Since its beginning, the Scugog Lake Stewards have been involved in scientific studies to further understand the lake. This has included the plants and animals associated with it, the appearance of invasive species such as Eurasian watermilfoil, Zebra mussels, and recently the pervasive alga, Starry Stonewort.
In 2018, the Stewards have partnered with the University of Ontario Institute of Technology, Department of Biology, and with Kawartha Conservation, York University, and the Ontario Ministry of Natural Resources and Forestry in scientific studies of the lake waters and the nutrients they contain. (For so much more see our many videos on YouTube)
We have been studying changes as well in the near-shore waters and in the lake bed itself.
We are mapping developments in the plant and animal life in the lake as it changes from a plant-dominated system to an algal-dominated system.

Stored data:

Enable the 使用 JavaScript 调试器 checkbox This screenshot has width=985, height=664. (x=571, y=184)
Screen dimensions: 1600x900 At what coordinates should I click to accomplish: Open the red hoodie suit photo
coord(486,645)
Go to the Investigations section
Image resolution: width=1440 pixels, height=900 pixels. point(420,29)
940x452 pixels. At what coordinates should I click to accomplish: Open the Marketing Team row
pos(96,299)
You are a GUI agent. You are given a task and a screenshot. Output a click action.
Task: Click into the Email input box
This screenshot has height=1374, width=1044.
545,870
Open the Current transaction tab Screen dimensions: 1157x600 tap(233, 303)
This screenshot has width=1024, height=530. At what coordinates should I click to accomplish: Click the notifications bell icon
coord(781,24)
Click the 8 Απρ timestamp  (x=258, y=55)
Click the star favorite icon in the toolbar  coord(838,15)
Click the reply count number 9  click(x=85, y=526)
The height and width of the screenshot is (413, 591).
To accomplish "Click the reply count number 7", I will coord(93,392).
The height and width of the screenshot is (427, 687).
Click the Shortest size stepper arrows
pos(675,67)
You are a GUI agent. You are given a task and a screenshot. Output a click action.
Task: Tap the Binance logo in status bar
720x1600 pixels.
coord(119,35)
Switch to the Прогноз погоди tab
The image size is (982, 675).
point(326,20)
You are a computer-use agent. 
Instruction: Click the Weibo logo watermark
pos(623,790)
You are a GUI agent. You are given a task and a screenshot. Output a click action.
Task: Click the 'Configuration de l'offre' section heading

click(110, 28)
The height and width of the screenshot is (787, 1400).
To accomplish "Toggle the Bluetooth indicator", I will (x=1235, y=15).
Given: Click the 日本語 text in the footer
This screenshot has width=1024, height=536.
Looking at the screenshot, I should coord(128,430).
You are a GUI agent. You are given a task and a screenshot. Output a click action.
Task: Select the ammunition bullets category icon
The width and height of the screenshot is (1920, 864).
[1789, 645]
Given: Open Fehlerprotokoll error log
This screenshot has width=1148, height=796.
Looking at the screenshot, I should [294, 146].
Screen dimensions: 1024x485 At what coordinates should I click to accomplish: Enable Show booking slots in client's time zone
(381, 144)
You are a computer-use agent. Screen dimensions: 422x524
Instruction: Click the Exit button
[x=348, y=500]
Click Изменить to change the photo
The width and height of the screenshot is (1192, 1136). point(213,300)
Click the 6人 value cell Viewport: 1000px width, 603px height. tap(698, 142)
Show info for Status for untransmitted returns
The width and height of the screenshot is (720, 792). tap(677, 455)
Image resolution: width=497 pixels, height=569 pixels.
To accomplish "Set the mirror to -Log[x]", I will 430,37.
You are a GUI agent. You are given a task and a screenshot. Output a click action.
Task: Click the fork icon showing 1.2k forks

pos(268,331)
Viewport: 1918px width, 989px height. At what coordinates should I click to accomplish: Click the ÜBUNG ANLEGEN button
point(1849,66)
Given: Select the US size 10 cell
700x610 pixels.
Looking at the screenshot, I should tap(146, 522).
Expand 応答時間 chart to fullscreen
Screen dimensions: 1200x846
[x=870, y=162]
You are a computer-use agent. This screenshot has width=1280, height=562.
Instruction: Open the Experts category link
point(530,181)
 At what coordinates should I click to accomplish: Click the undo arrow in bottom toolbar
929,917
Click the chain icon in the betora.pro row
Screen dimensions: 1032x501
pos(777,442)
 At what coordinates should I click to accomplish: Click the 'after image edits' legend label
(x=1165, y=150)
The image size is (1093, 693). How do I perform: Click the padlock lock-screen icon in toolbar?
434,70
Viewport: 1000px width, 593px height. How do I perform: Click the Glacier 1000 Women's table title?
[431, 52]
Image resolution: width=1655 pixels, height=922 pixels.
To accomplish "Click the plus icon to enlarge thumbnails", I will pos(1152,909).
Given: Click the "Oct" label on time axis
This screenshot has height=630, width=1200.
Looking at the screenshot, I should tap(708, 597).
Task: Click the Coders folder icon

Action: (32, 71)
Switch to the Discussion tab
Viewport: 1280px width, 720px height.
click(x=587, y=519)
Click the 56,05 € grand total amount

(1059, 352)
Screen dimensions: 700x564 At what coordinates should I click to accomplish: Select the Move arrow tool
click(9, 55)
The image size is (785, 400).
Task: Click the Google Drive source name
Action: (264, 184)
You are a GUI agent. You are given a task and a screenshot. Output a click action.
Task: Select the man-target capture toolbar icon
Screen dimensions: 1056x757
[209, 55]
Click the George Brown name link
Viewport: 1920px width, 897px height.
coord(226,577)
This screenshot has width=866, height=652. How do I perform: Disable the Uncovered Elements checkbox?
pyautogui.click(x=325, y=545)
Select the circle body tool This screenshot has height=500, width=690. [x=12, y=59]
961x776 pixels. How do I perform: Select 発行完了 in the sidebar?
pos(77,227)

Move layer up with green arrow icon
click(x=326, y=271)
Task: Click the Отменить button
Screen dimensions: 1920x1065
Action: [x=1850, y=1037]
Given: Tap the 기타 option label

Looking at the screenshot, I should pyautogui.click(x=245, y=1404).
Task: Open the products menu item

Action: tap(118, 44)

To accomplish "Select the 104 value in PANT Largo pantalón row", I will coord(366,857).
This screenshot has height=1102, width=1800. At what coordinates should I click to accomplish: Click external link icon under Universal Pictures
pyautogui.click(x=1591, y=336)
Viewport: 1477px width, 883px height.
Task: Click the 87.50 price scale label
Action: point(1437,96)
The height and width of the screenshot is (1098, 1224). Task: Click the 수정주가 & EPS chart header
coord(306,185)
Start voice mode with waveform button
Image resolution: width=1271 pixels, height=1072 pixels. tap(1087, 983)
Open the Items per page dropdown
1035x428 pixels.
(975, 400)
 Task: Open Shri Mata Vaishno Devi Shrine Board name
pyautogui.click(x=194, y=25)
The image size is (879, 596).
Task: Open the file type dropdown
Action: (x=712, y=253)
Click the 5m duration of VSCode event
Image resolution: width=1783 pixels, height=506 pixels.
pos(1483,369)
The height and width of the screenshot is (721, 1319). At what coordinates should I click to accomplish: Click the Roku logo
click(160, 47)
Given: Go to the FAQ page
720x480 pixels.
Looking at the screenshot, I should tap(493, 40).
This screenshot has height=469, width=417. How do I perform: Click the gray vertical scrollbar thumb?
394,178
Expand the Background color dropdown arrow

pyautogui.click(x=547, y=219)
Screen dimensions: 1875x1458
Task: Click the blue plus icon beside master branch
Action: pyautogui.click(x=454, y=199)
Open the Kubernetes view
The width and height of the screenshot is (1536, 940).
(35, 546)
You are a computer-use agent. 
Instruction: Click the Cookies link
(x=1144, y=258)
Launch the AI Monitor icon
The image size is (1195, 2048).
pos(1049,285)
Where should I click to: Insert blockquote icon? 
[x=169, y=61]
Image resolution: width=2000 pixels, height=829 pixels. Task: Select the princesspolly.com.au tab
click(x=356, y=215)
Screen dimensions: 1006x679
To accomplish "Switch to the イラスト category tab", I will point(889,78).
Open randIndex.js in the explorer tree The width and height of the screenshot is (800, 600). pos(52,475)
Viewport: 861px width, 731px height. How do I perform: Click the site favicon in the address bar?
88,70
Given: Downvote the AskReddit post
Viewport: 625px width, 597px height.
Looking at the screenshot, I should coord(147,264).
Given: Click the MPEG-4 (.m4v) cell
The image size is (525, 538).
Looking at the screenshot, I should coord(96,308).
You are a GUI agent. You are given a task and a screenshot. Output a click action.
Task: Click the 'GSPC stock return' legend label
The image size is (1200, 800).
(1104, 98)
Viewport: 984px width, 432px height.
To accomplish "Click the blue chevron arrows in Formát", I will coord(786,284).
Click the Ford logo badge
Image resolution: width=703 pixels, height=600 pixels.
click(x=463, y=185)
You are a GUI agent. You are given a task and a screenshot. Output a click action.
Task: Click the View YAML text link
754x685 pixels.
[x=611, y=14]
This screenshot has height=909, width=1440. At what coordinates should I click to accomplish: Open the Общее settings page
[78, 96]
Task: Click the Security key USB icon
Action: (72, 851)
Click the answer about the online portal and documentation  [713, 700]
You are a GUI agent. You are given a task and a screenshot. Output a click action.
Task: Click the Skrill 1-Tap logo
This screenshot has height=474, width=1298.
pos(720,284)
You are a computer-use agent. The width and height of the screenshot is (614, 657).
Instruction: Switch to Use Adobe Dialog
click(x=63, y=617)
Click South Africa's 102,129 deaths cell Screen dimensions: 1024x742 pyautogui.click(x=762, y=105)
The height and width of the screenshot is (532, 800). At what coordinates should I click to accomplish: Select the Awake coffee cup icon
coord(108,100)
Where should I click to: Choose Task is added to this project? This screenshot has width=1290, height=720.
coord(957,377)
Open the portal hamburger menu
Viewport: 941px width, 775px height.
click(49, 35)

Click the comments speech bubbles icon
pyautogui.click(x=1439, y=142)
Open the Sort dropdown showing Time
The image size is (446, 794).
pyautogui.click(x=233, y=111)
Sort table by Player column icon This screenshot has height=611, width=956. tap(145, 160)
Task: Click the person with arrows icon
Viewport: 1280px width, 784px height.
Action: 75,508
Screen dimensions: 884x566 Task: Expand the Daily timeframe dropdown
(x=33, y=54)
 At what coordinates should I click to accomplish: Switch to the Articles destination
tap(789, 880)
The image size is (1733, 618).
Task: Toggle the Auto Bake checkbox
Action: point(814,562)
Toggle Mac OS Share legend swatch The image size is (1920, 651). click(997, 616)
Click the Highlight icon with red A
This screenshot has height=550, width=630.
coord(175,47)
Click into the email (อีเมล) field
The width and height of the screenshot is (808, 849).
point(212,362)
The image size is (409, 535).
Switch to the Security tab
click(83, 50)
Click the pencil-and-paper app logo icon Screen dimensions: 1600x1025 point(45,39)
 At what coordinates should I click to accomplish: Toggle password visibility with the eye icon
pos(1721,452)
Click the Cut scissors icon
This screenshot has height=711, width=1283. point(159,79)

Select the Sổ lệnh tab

▶ **PROBLEM TO SOLVE**:
Retype the passage on the Scugog Lake studies, from "Since its beginning, the" up to and including "an algal-dominated system.".

▶ **ANSWER FOR THE TASK**:
Since its beginning, the Scugog Lake Stewards have been involved in scientific studies to further understand the lake. This has included the plants and animals associated with it, the appearance of invasive species such as Eurasian watermilfoil, Zebra mussels, and recently the pervasive alga, Starry Stonewort.
In 2018, the Stewards have partnered with the University of Ontario Institute of Technology, Department of Biology, and with Kawartha Conservation, York University, and the Ontario Ministry of Natural Resources and Forestry in scientific studies of the lake waters and the nutrients they contain. (For so much more see our many videos on YouTube)
We have been studying changes as well in the near-shore waters and in the lake bed itself.
We are mapping developments in the plant and animal life in the lake as it changes from a plant-dominated system to an algal-dominated system.